**Task prompt**
If a line in the data has the string "will", please show it.

**Extracted records**
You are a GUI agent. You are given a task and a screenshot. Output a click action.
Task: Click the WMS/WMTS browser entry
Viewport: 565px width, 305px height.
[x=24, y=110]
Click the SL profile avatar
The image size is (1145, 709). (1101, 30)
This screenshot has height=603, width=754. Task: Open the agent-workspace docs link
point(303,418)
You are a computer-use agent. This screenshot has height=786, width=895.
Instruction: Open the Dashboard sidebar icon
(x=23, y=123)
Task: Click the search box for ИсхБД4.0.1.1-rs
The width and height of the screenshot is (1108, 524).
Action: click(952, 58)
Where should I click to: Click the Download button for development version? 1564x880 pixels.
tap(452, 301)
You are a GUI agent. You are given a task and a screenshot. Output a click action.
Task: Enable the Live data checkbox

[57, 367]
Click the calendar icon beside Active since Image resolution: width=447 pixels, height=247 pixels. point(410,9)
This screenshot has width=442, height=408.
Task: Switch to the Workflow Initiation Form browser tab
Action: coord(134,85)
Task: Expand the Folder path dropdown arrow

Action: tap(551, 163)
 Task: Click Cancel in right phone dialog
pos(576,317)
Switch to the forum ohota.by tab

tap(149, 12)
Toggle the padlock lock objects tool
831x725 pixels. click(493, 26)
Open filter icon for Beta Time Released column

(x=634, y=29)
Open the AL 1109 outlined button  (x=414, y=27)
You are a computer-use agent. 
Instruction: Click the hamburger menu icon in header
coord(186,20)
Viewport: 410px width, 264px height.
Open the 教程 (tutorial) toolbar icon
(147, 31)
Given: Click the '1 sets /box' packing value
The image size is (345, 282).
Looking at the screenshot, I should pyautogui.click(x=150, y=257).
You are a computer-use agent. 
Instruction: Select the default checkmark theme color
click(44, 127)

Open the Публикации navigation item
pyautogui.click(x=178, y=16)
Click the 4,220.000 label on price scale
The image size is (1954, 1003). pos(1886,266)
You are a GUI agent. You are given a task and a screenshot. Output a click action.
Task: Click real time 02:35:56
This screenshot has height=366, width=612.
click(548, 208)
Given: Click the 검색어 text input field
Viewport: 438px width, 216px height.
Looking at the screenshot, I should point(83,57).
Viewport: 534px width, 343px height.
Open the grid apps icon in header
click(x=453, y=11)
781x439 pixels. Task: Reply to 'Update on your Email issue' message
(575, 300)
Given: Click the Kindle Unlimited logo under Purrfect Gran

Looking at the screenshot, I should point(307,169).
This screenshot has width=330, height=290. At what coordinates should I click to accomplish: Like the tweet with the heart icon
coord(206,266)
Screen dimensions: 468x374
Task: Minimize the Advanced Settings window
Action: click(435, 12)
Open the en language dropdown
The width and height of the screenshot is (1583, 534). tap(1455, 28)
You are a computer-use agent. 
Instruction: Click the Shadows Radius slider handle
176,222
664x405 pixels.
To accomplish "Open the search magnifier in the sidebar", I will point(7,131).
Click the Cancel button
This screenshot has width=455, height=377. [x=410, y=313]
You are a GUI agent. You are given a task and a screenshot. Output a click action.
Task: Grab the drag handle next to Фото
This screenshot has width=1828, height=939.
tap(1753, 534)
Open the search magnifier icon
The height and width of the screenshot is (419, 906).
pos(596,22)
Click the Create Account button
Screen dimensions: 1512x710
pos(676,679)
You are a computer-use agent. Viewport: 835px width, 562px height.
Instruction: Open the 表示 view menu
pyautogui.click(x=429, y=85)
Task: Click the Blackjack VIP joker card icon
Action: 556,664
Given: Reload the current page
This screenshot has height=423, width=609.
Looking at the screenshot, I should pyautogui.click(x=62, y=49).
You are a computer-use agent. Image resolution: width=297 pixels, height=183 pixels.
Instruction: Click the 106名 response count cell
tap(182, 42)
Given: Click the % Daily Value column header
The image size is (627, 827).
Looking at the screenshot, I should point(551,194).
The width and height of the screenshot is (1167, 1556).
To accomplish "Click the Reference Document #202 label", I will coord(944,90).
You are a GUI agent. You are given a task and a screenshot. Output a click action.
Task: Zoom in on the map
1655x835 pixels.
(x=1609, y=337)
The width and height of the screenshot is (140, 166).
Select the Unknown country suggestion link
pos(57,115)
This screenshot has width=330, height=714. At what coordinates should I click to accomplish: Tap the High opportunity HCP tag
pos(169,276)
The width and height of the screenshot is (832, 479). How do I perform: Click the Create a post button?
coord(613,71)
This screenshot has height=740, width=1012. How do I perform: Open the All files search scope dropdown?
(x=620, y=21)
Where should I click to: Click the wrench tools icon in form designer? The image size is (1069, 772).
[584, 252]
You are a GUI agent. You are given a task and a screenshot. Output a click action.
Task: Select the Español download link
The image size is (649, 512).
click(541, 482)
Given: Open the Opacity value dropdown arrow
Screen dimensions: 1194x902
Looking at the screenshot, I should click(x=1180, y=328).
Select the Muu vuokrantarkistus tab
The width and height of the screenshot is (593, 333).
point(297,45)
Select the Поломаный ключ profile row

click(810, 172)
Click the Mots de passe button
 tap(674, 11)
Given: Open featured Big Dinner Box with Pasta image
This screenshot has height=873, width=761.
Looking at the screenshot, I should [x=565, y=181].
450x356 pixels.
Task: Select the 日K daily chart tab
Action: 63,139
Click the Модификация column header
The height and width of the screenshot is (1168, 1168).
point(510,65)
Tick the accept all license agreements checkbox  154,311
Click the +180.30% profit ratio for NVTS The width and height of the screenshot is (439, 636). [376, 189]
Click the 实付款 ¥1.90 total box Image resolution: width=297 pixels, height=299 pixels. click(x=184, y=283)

**Exercise answer**
To accomplish "Open the search magnifier in the sidebar", I will point(7,131).
To accomplish "Click the Reference Document #202 label", I will coord(944,90).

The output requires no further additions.